Fair enough. In practice though even if the theory doesn't hold up, you'd need to work pretty hard to get charged with possession by the feds. Even if you punched a federal judge while holding a bag of weed, they'd probably still toss the possession charge just to keep jury nullification types from trying to get seated.
Have a source for that? That one's novel to me.
Sorry for the lack of a more credible source, but for what it's worth:
http://www.tokeofthetown.com/2012/02/congress_oks_medical_ma...
This is the view of one private attorney, and one that has not been tested in any court and is definitely a minority view. I would be highly skeptical of his opinion (and I am surprised this attorney was willing to attach his name to it publicly).
The author's argument is that medical marijuana related activities are no longer subject to federal law. This sounds a little dubious on its face, but maybe it is a compelling argument.
This doesn't argue that possession is legal everywhere. It specifically talks about Nebraska, one of the states in the lawsuit: ""In states where voters have not voted on it, for instance Nebraska, of course it's not going to be legal there," Pappas told us. "But patients and medical marijuana centers operating in full compliance with state laws -- through equal protection -- are not going to be subject to federal prohibition.""
This is essentially the current status quo. The author's argument would only apply in the case where a future president acted to enforce federal statues in states where medical marijuna is legal. Then this arguement could be tested in court.
Can this be used as the basis for motions to dismiss in any state court outside of DC?
In theory, yes. In practice so few people are getting charged with personal possession under federal laws that a challenge is unlikely to happen before marijuana gets rescheduled.
Thank you for the reply!
>Personal possession of weed is already completely legal under federal law via the equal protection clause. Once they passed the law saying that it's legal in DC, that means that it's now legal everywhere, even if they haven't yet taken the time to strike the old language from the books.
Pot isn't legal in DC. It's still against federal law everywhere in the US.
Not that Congress actually has the power, under the constitution, to make possession illegal. But that boat sailed long ago.
I think that the Supreme Court is just tired of sorting out the Congress' (and state governments) mess caused by action or inaction.
My uneducated guess is that we will see a lot narrower decisions from the SCOTUS and probably some form of lesser engagement in the next couple of years.
It's literally not their job, if the Supreme Court got involved now... they'd have to tell the states they are not allowed to legalize pot, right?

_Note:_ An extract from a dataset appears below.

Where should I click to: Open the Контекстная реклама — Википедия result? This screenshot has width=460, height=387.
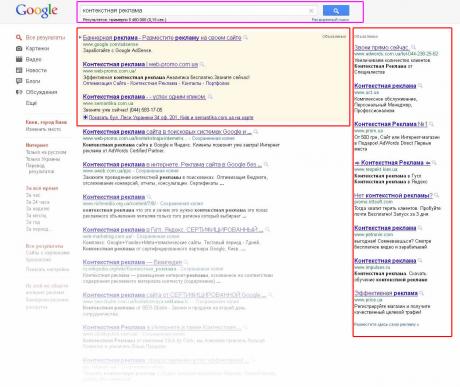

That is exactly what they did in Gonzales v Raich - reasserted the legality and primacy of federal drug laws.
Wrongly, IMO, but that's the ruling.
It wasn't a decision, per se. The court has simply refused to hear the case, which is what it does with most cases. They can always decide to hear a similar case later, or even change their minds about this one.

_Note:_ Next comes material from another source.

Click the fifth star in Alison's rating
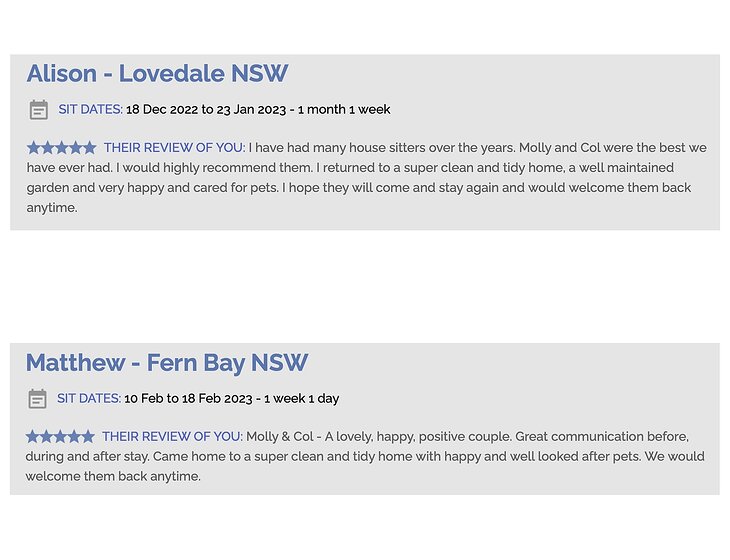Viewport: 730px width, 560px height. click(x=90, y=148)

I wish they would have heard the case and explicitly found for Colorado. Under the plaintiff's logic, states would have a veto on anything their neighbors decided to do.
This is a technical thing. The court decided that Nebraska and Oklahoma can sue the Federal government for failure to enforce Federal law, but cannot sue another state.
No that's not it. The whole majority decision is one line long:
"The motion for leave to file a bill of complaint is denied."
That's it. No four justices voted to take the case. That decision sets no precedent and they declined to provide any reasoning which could even be persuasive in terms of trying to predict how they will react to future leave-to-file motions.
We can speculate as to why they decided not to take it, but we can't know for sure because they didn't say.
And that's a good thing as it might get Congress to get off their asses and de-schedule cannabis.